* **Pixel coordinate grounding data**
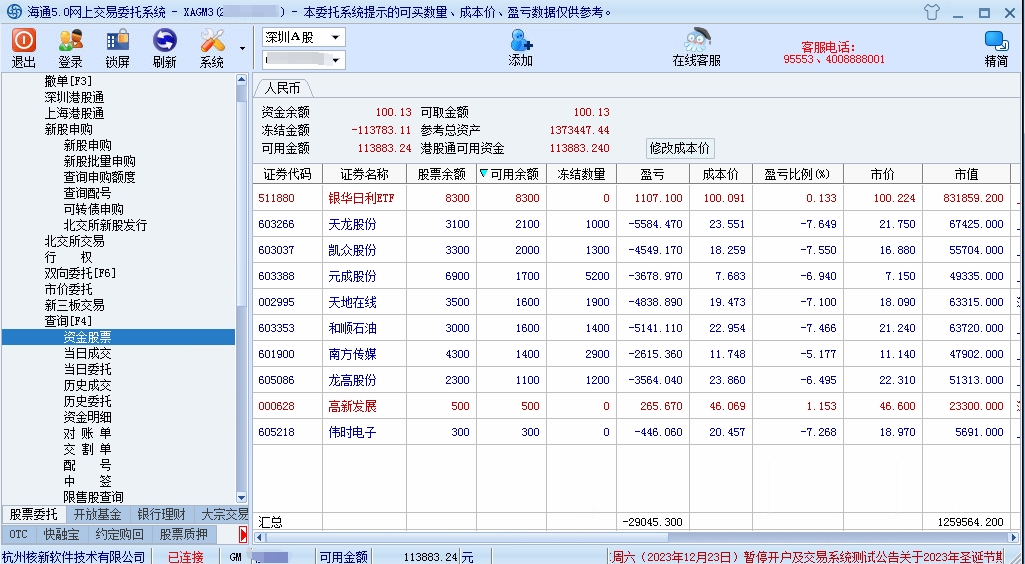The height and width of the screenshot is (564, 1025).
Task: Select 当日成交 in the query tree
Action: 88,353
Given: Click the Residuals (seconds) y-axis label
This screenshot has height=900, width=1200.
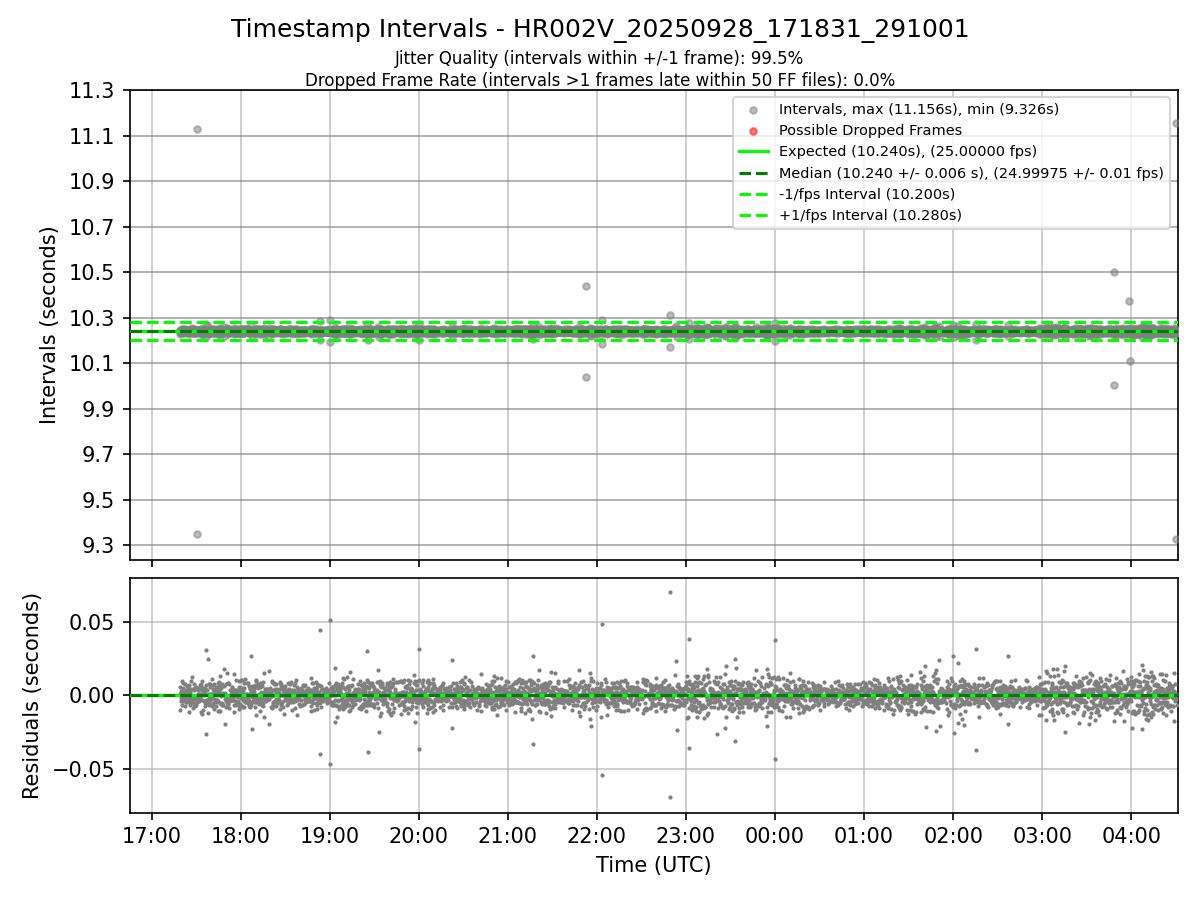Looking at the screenshot, I should (x=32, y=696).
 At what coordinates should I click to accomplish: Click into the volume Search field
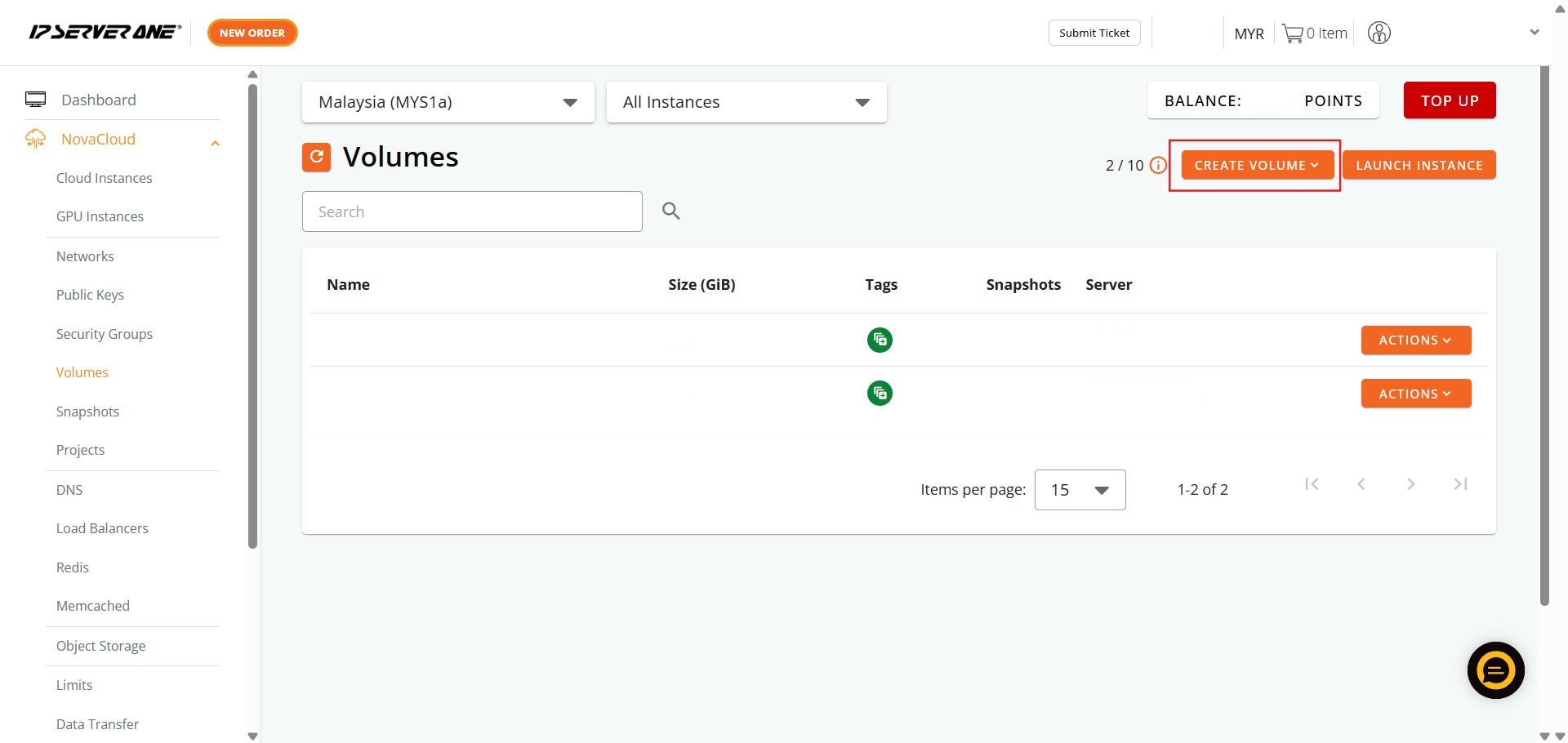472,211
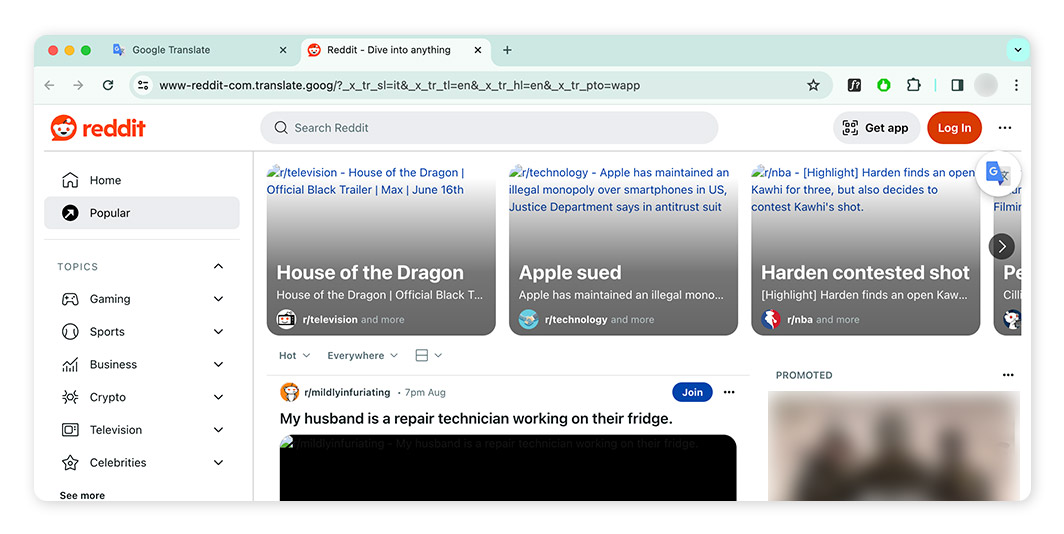The image size is (1064, 534).
Task: Click the Search Reddit field
Action: pos(490,128)
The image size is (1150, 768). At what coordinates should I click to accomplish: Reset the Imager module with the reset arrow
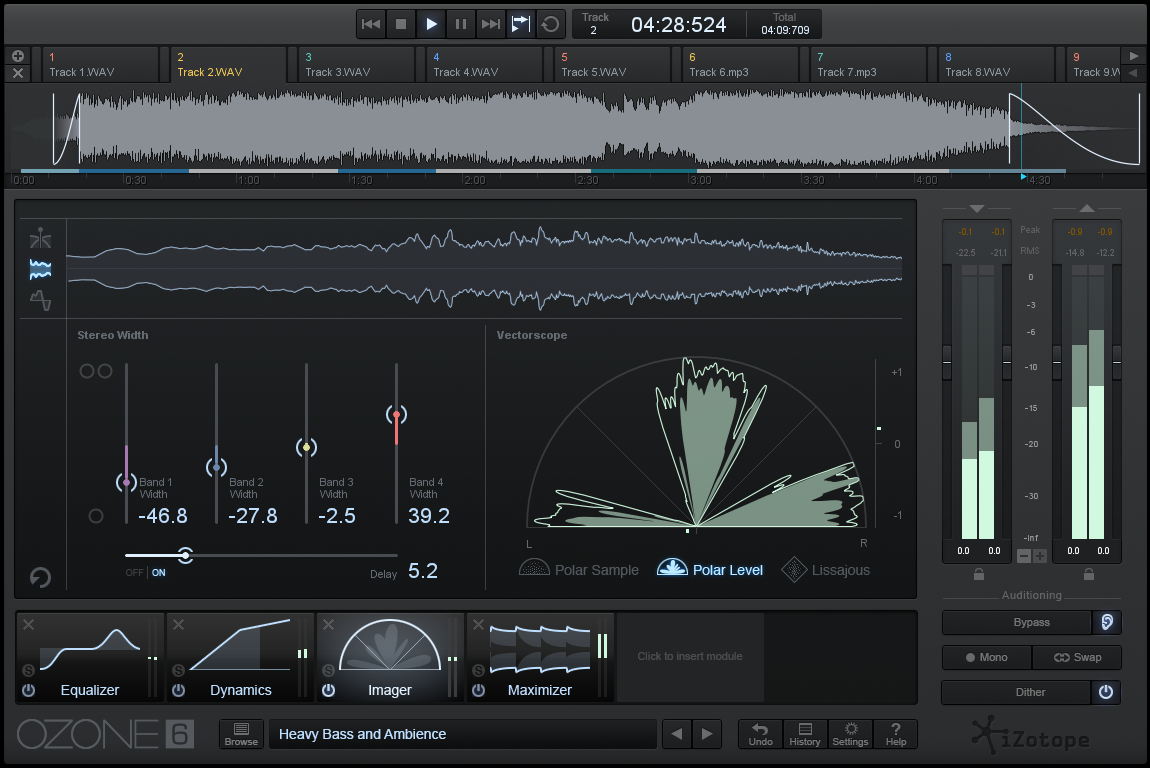[40, 577]
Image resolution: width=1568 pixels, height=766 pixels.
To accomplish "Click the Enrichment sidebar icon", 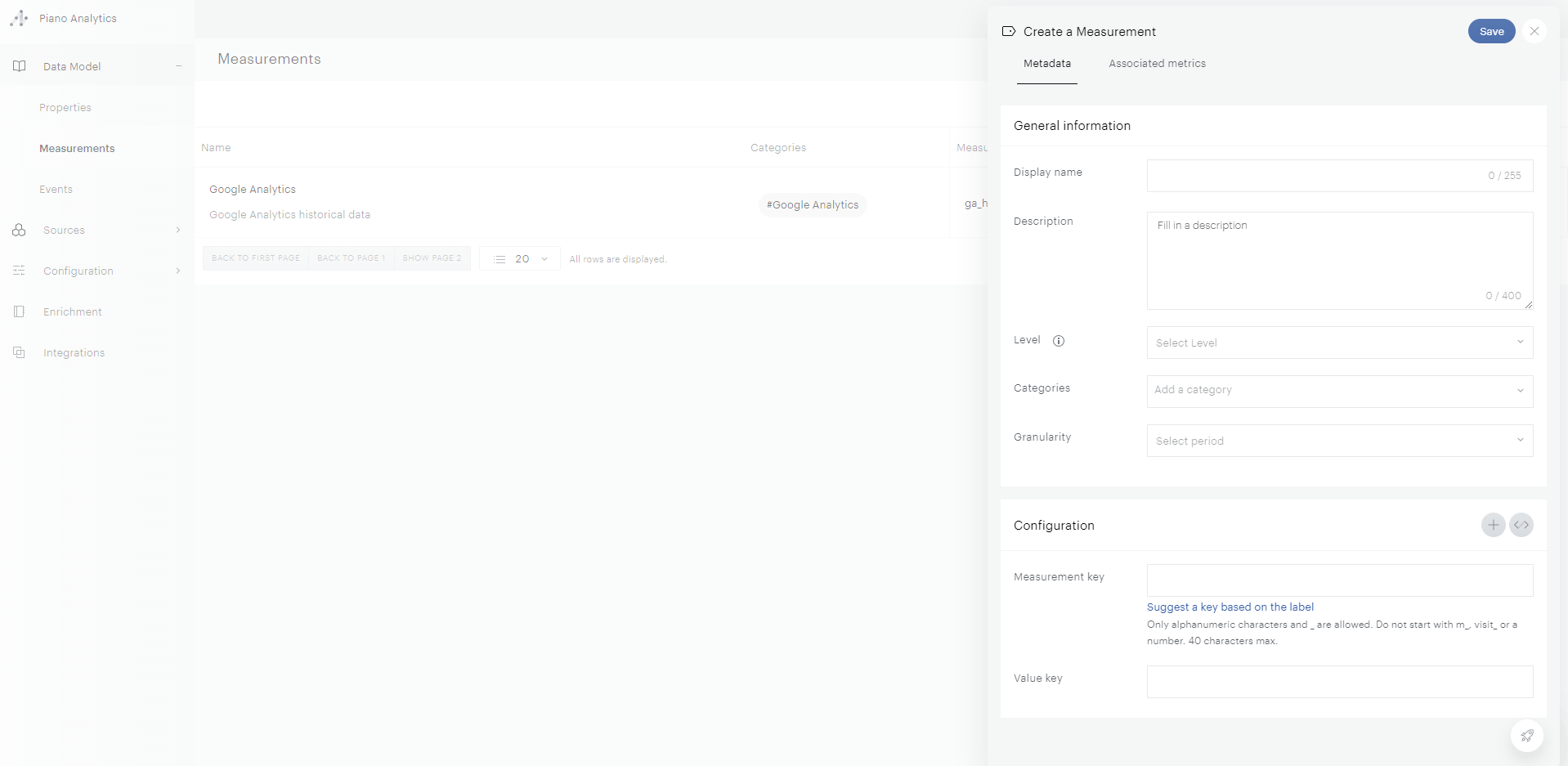I will (20, 311).
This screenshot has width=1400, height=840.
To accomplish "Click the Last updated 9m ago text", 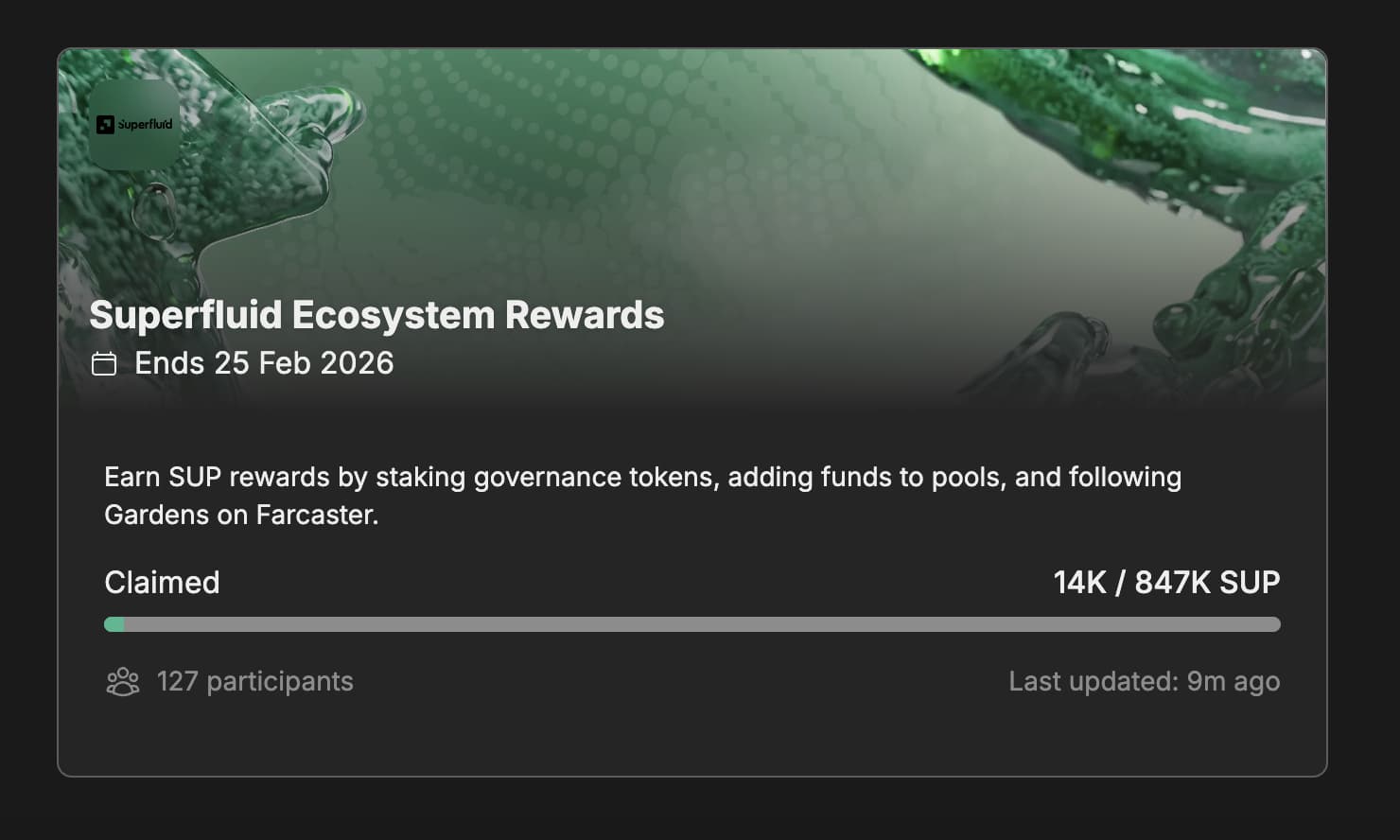I will point(1144,681).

* **Work instruction**
After locating "Given: Click the" and "Image resolution: width=1568" in the records above, return exactly the line holding each one and every line between them; leave out the pictures.

* **Task output**
Given: Click the Residuals (seconds) y-axis label
This screenshot has height=900, width=1200.
Looking at the screenshot, I should (x=32, y=696).
 At what coordinates should I click to accomplish: Click into the volume Search field
472,211
The image size is (1064, 534).
Task: Click the Search Reddit field
Action: pos(490,128)
The image size is (1150, 768). At what coordinates should I click to accomplish: Reset the Imager module with the reset arrow
[40, 577]
Image resolution: width=1568 pixels, height=766 pixels.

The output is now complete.